WHAT IS NEEDED: Scale the material from the line containing "under the slab" through the end of the material, both ends included. Reproduce every line, requests included, but multiply each answer coordinate by 1.75 and round it to a whole number, with halves rounded up, and leave out the pictures.

_____

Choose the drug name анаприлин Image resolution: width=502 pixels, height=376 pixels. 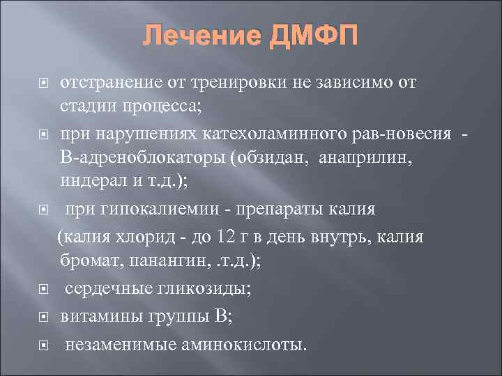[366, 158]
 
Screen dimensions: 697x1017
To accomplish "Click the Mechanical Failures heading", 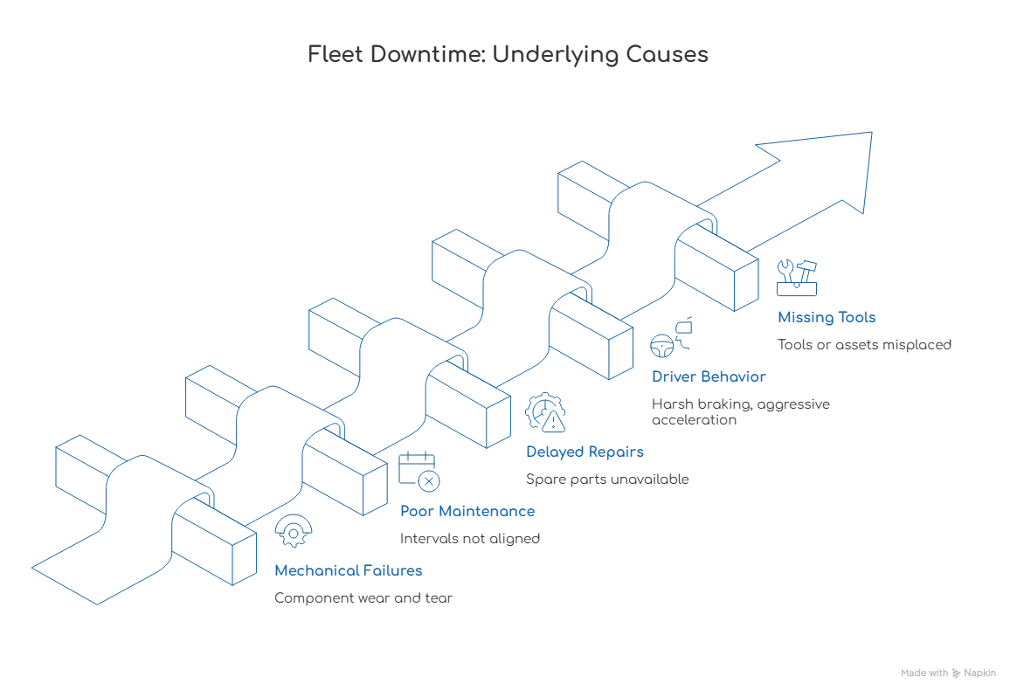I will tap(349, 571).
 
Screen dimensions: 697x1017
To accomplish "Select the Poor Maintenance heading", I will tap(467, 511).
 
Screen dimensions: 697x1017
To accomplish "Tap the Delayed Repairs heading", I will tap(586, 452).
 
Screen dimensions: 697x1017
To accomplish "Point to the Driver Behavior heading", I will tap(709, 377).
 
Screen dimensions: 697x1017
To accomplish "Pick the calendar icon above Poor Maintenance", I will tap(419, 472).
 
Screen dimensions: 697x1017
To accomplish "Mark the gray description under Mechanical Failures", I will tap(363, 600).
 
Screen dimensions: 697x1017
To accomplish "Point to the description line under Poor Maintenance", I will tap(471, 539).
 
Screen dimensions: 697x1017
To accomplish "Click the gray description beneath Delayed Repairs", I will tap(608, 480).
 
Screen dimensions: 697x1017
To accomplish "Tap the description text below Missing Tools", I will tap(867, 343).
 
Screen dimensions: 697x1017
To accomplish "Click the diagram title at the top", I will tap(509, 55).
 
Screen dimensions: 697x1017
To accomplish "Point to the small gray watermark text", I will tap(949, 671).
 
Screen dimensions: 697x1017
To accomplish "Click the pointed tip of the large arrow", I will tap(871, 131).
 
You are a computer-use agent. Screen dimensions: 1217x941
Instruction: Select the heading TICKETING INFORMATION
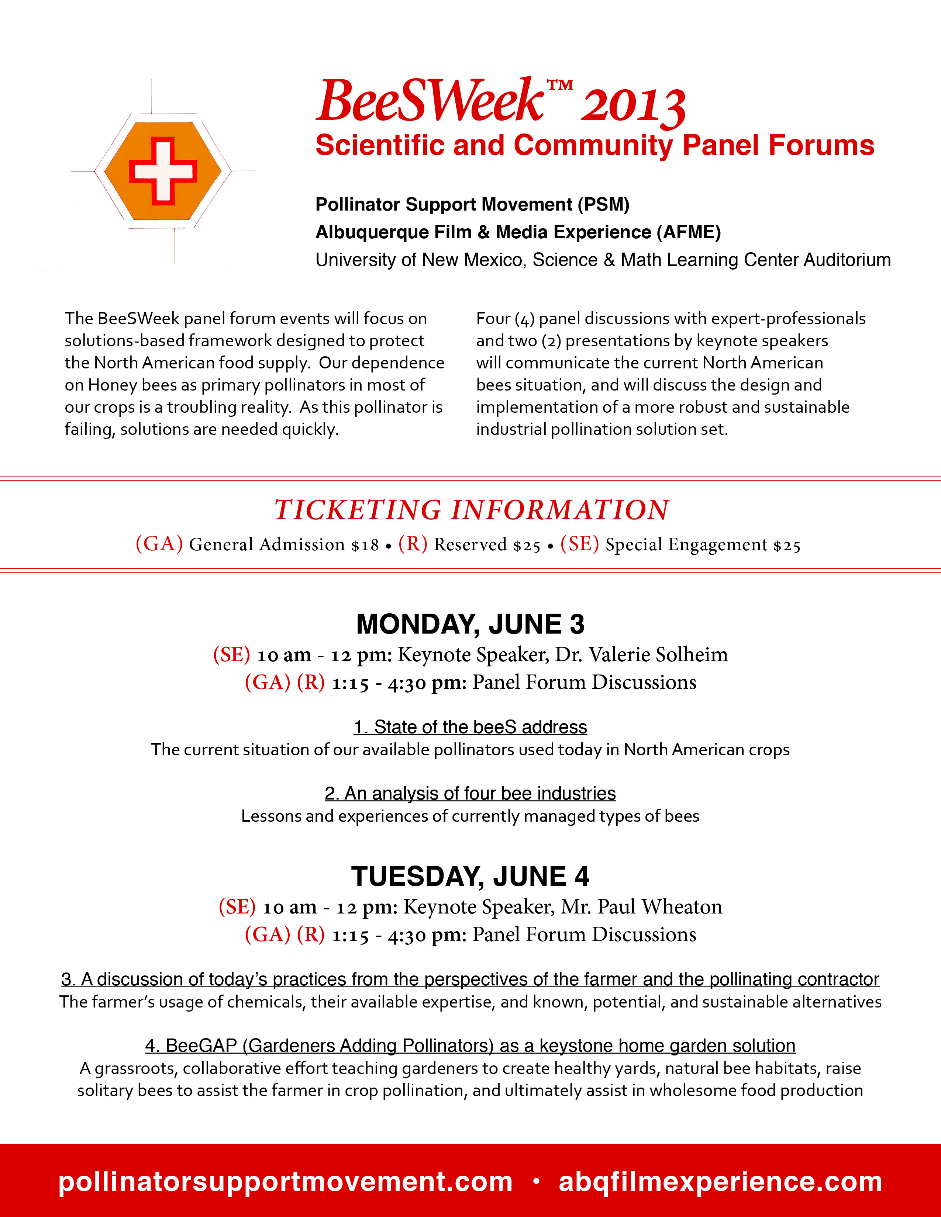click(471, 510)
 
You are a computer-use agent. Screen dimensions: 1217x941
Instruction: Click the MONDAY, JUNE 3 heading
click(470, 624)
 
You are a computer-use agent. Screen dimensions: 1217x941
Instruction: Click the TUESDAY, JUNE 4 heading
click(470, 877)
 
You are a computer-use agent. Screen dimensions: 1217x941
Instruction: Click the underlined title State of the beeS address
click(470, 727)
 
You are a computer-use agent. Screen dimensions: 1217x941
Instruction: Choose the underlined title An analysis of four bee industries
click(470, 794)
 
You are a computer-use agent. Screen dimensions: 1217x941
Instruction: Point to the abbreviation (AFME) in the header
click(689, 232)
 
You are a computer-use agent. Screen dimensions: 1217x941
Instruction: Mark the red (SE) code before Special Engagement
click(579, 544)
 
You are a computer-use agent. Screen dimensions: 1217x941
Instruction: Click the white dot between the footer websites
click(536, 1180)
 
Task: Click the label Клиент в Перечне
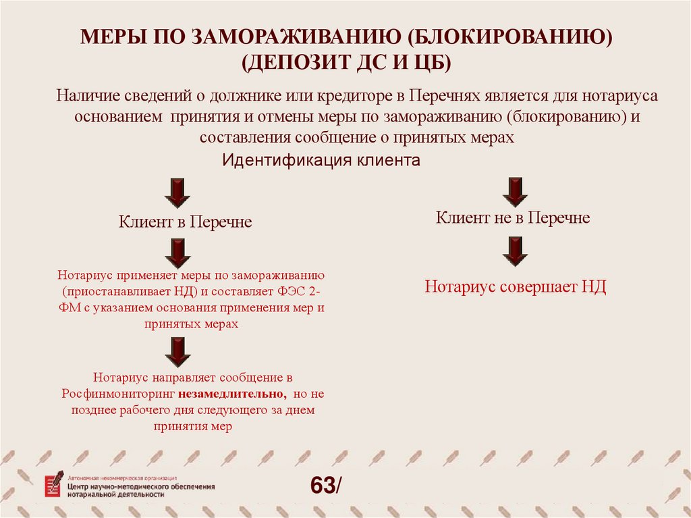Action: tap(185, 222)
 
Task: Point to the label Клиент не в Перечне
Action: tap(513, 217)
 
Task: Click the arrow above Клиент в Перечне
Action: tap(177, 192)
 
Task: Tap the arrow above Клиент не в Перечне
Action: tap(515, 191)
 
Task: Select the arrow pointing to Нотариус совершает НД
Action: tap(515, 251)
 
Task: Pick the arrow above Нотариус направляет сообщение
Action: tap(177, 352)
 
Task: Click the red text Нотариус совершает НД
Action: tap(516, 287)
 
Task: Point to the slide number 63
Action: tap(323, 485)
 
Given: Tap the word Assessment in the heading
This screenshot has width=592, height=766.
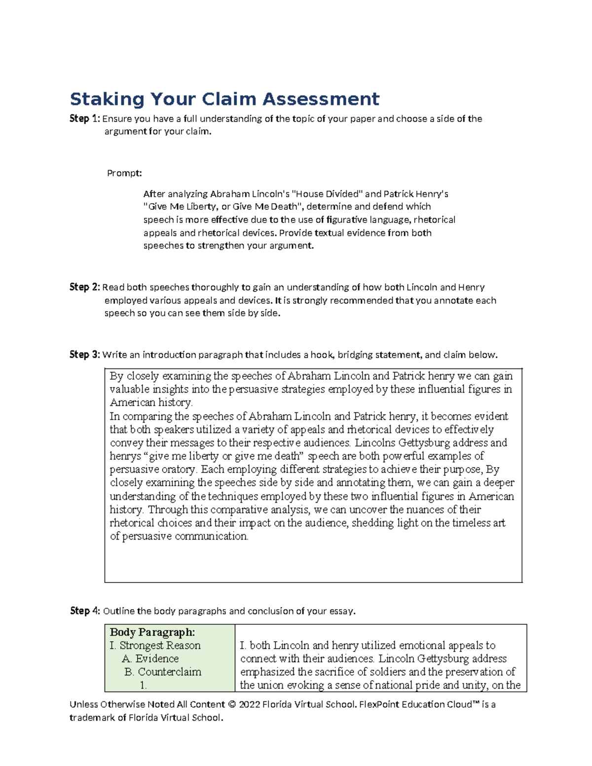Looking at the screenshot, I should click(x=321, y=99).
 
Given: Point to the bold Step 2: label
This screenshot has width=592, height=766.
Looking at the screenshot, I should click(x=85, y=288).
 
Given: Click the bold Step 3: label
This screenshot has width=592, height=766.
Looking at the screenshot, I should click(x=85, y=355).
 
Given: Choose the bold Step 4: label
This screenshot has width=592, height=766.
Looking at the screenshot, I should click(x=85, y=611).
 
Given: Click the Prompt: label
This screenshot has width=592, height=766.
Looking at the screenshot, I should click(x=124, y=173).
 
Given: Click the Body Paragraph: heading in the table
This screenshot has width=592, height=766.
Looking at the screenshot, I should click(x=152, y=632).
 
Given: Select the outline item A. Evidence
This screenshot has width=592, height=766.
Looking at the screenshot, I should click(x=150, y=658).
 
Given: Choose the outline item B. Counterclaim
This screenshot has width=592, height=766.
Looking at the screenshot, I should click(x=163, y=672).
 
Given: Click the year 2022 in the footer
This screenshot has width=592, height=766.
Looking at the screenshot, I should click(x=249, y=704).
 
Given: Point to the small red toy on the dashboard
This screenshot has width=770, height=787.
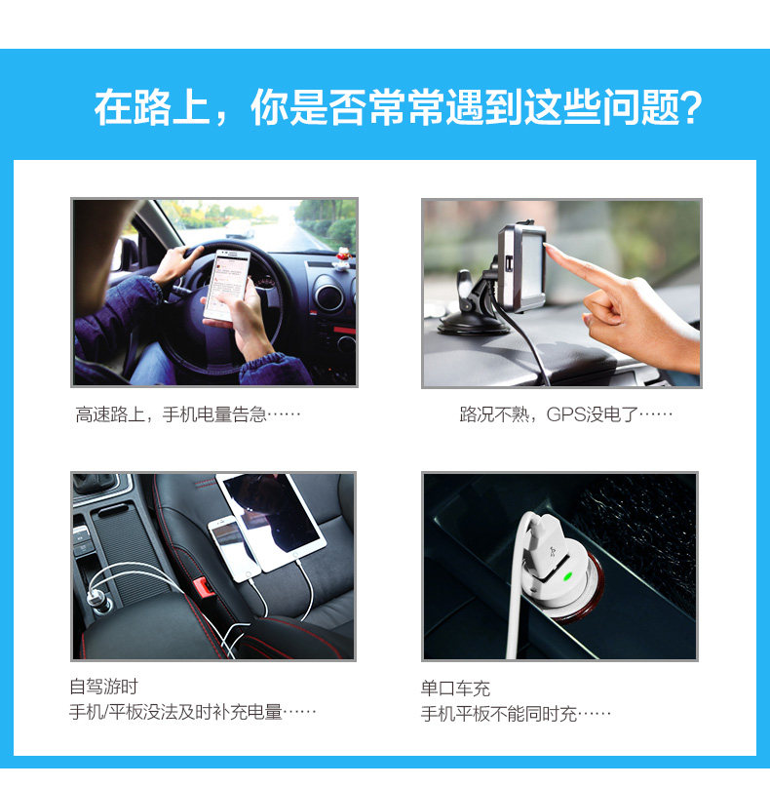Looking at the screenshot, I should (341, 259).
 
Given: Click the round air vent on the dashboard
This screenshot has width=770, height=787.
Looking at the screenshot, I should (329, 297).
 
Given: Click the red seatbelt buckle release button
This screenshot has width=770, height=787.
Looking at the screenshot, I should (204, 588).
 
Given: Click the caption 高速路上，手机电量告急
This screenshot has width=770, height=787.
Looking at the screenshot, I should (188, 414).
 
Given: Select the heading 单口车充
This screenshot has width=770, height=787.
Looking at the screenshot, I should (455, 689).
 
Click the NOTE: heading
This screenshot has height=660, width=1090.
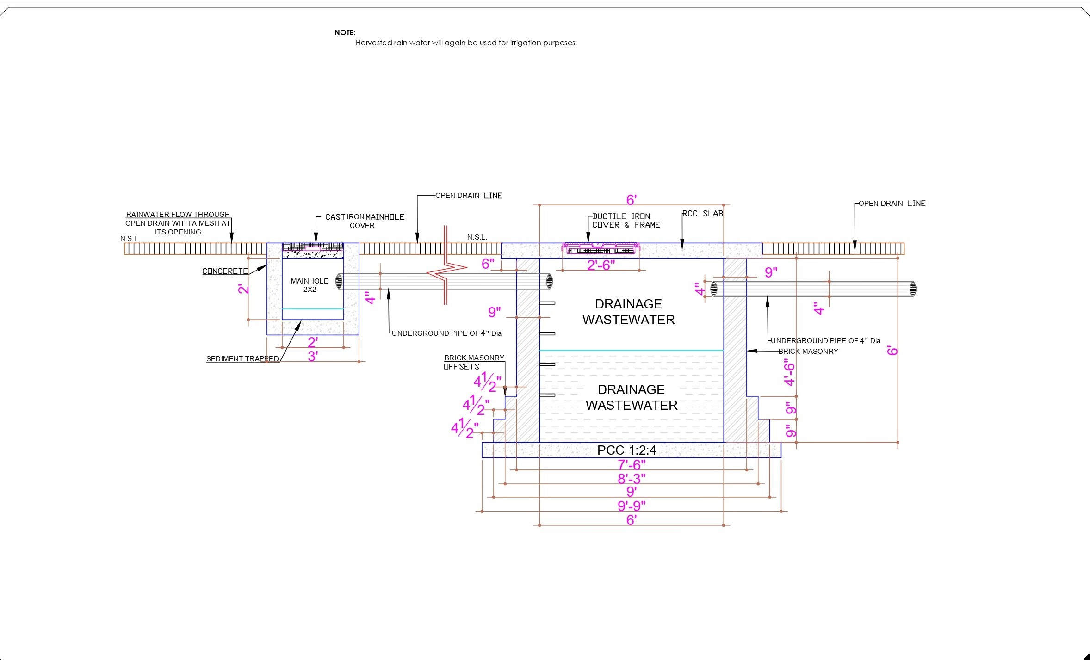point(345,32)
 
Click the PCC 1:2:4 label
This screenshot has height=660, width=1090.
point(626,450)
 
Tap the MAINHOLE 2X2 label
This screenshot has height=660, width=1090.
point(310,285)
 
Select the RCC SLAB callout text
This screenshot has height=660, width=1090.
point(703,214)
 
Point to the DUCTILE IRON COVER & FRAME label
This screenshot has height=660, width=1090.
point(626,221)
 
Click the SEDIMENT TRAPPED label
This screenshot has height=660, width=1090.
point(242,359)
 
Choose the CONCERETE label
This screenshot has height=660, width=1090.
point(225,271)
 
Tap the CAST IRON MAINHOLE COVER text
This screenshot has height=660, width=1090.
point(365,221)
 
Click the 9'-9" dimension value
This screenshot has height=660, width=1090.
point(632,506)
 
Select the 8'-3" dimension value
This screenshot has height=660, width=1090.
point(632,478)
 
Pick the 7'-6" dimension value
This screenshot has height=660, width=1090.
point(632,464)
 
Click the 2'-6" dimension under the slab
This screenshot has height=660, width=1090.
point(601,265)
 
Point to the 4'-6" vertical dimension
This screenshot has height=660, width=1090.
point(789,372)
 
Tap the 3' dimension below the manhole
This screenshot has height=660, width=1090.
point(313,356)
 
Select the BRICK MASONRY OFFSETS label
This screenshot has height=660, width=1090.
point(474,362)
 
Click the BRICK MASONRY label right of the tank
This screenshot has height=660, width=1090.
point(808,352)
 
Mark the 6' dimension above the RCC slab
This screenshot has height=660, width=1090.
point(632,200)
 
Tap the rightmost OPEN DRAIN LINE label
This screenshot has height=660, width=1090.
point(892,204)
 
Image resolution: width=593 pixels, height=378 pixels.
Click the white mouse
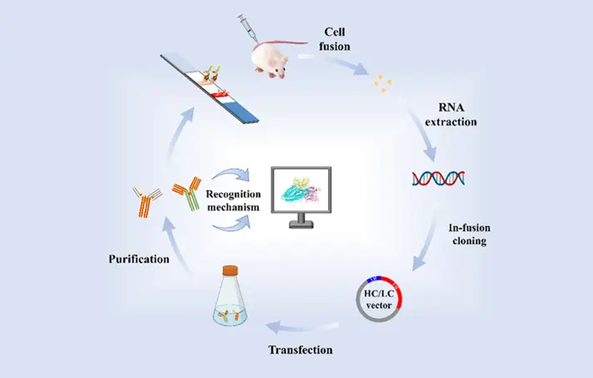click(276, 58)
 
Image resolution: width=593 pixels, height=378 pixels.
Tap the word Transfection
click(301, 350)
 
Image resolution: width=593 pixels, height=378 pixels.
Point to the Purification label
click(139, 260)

_____

ANSWER TO THE PROBLEM:
Click the 2'-6" dimension under the slab
This screenshot has height=660, width=1090.
point(1052,464)
 
Point to the 4'-6" vertical dimension
This screenshot has height=660, width=1090.
point(1381,651)
 
Tap the 3' dimension below the manhole
This screenshot has height=660, width=1090.
point(548,623)
 
Select the BRICK MASONRY OFFSETS label
This screenshot has height=660, width=1090.
point(830,634)
 
Click the BRICK MASONRY label right of the tank
This screenshot has height=660, width=1090.
point(1414,616)
 
Mark the 6' dimension above the RCC slab
This screenshot has height=660, width=1090.
point(1106,350)
 
Tap the rightmost OPEN DRAIN LINE label
This screenshot has height=660, width=1090.
point(1561,357)
 
Image resolution: width=593 pixels, height=378 pixels.
Click the white mouse
click(483, 102)
 
Image resolution: width=593 pixels, height=378 pixels.
Tap the word Transfection
click(527, 613)
 
Image resolution: width=593 pixels, height=378 pixels.
Point to the Purification label
click(243, 455)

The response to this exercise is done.